Lorenzo è stato costretto ad imparare le singole parole in modo meccanico, associandone ognuna a immagini e foto scattate dai genitori. “È stato un lavoro molto lungo, pesante e ripetitivo: non avendo stimoli uditivi spesso dovevo ripetere il processo”. Ed è andata avanti così per circa 14 anni. “A scuola ho sempre lottato per essere al pari dei miei compagni; spesso non ci riuscivo, parlavano di cose sentite e viste la sera prima alla televisione”.

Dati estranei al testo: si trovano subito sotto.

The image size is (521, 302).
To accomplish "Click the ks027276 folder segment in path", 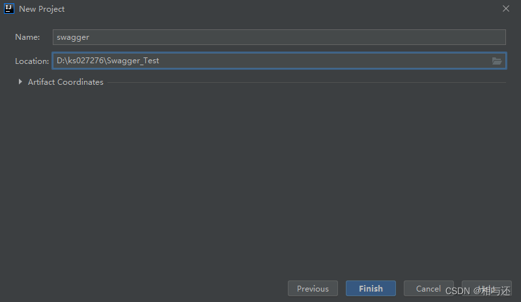I will point(86,61).
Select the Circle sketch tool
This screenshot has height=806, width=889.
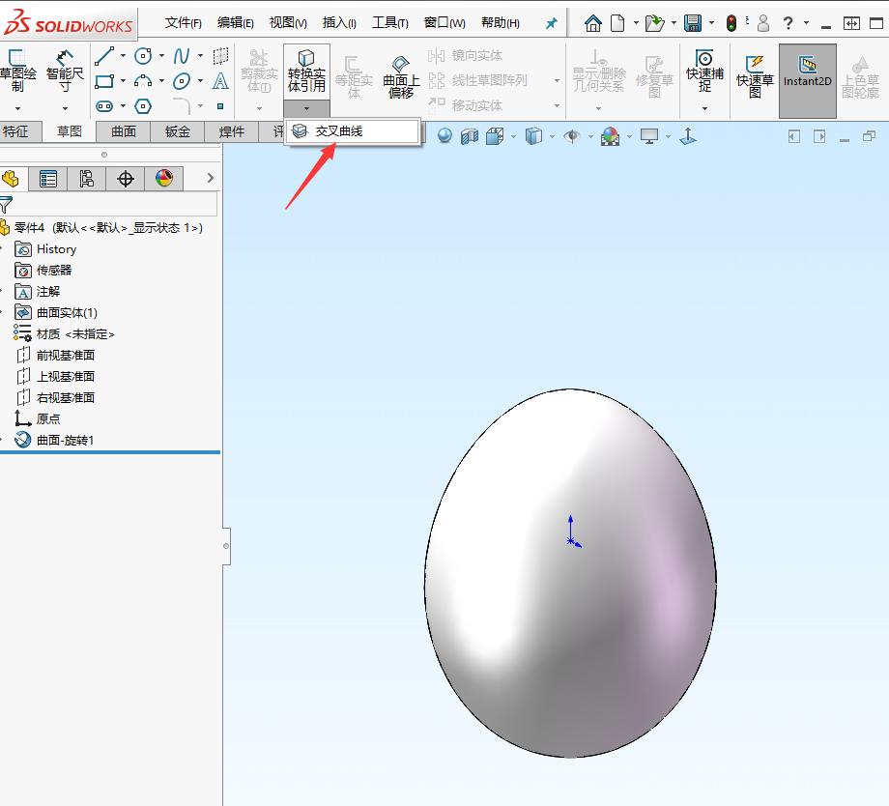142,55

Per Lorenzo è stato un calvario seguire le parole del professore e prendere semplicemente appunti. Così, dopo il liceo, solo al secondo anno di università a Pisa l’ufficio servizi di integrazione disabili, lo ha dotato di un computer con un programma per la traduzione simultanea. “Sono stato il primo ad utilizzare questo sistema e a segnalarne così le anomalie: è stato un grande passo in avanti”. Solo uno dei primi, però.
L’idea di andare all’estero, ad essere sinceri, è arrivata. “Fino a poco tempo fa non avrei mai pensato di andare via dall’Italia, anche solo per l’Erasmus, perché mi sentivo un po’ impaurito dalla difficoltà di riuscire ad apprendere una nuova lingua”. Con l’italiano è tutto molto più facile: lo scritto è uguale alla pronuncia mente l’inglese è praticamente l’opposto. Da quando Lorenzo ha lasciato Lucca per spostarsi a Milano – dove segue un corso di oreficeria, la sua passione personale, alla Scuola Orafa Ambrosiana – ha considerato anche quest’idea: “Ora vivo da solo, seguo i corsi e mi sento pronto anche a spostarmi”.
Il rapporto con l’Italia per le persone sorde è fatto di tantissime difficoltà. Senza assistenza è difficile, ad esempio, andare a un museo o a una mostra, dove spesso si organizzano gruppi e ci si porta un’interprete per capire meglio, dividendo il prezzo. Per non parlare degli ospedali, dove spesso non è fornito il servizio di interpretariato e tanti sordi non riescono neanche a comunicare con il dottore. Per fortuna esistono delle applicazioni che possono aiutare: “Non essendo riconosciuta la Lis il dottore o gli infermieri non sono tenuti ad apprenderla”.
L’obiettivo per il futuro per Lorenzo è continuare su questa strada, coltivare le proprie passioni e avere la consapevolezza che la vita ti riserva sempre delle sorprese. “Di sicuro continuerò la mia battaglia per i diritti delle persone sorde. Spero che venga riconosciuta la Lis che permetterebbe alla persona di sentirsi più integrata nella società e non più isolata. Perché, conclude, “esistiamo anche noi, anche se non siamo ancora riconosciuti”.